I have an application that concatenates a number of input files and writes them to stdin of a subprocess.
I've been experiencing issues where the input is claimed to be corrupted.
By replacing the subprocess with cat, I was able to inspect the exact content being written, and found that data, sometimes a large amount of data, was missing.

After further investigation, I've narrowed this down to an issue with the gevent FileObject api affecting all versions from 1.5a3 onwards, including the current version (20.9.0) and latest master (b7f8787 at time of writing). Using git bisect, I identified the commit where the behaviour begins to happen as 0dc161e (which makes sense, as this commit involves signifigant changes to the FileObject code).

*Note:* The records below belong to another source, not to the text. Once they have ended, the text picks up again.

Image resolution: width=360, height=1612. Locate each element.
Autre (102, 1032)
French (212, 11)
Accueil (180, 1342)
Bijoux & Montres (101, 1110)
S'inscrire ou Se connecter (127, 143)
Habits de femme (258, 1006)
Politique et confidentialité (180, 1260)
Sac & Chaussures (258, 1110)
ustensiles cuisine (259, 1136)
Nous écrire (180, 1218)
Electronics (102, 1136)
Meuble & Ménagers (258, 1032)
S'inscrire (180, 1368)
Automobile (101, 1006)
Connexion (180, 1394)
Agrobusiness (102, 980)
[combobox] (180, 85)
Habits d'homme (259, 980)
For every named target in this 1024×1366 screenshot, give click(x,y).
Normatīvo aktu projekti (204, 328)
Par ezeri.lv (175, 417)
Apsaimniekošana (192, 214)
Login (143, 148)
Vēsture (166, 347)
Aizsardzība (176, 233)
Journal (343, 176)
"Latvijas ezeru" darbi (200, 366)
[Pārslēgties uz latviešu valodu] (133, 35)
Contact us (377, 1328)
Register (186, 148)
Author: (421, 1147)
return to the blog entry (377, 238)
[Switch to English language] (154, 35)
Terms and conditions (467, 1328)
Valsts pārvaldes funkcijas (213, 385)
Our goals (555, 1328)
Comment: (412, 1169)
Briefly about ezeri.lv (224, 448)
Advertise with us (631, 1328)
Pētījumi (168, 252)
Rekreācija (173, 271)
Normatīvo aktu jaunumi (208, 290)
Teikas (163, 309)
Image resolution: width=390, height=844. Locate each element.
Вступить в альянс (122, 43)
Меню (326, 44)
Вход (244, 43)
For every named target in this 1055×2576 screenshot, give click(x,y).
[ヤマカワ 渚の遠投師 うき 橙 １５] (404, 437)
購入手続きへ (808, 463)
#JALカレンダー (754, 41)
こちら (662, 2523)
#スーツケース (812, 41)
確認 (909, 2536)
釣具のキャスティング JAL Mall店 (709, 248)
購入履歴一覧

I have reduced the reproduction case to this:

def concatenate(paths):
    with open('out', 'wb') as out:
        cat = subprocess.Popen(['cat'], stdin=subprocess.PIPE, stdout=out)
    for path in paths:
        with open(path, 'rb') as inp:
            # This block can be replaced with shutil.copyfileobj() but I do it manually here to reduce unknowns
            while True:
                c = inp.read(16*1024)
                if not c:
                    break
                cat.stdin.write(c)
    cat.stdin.close()
    if cat.wait() != 0:
        raise Exception()

Having multiple files to copy seems to be important for the bug to occur - I'm not sure why. Note that this code is entirely sequential, and indeed under normal python it runs correctly. It only breaks if I monkey patch subprocess.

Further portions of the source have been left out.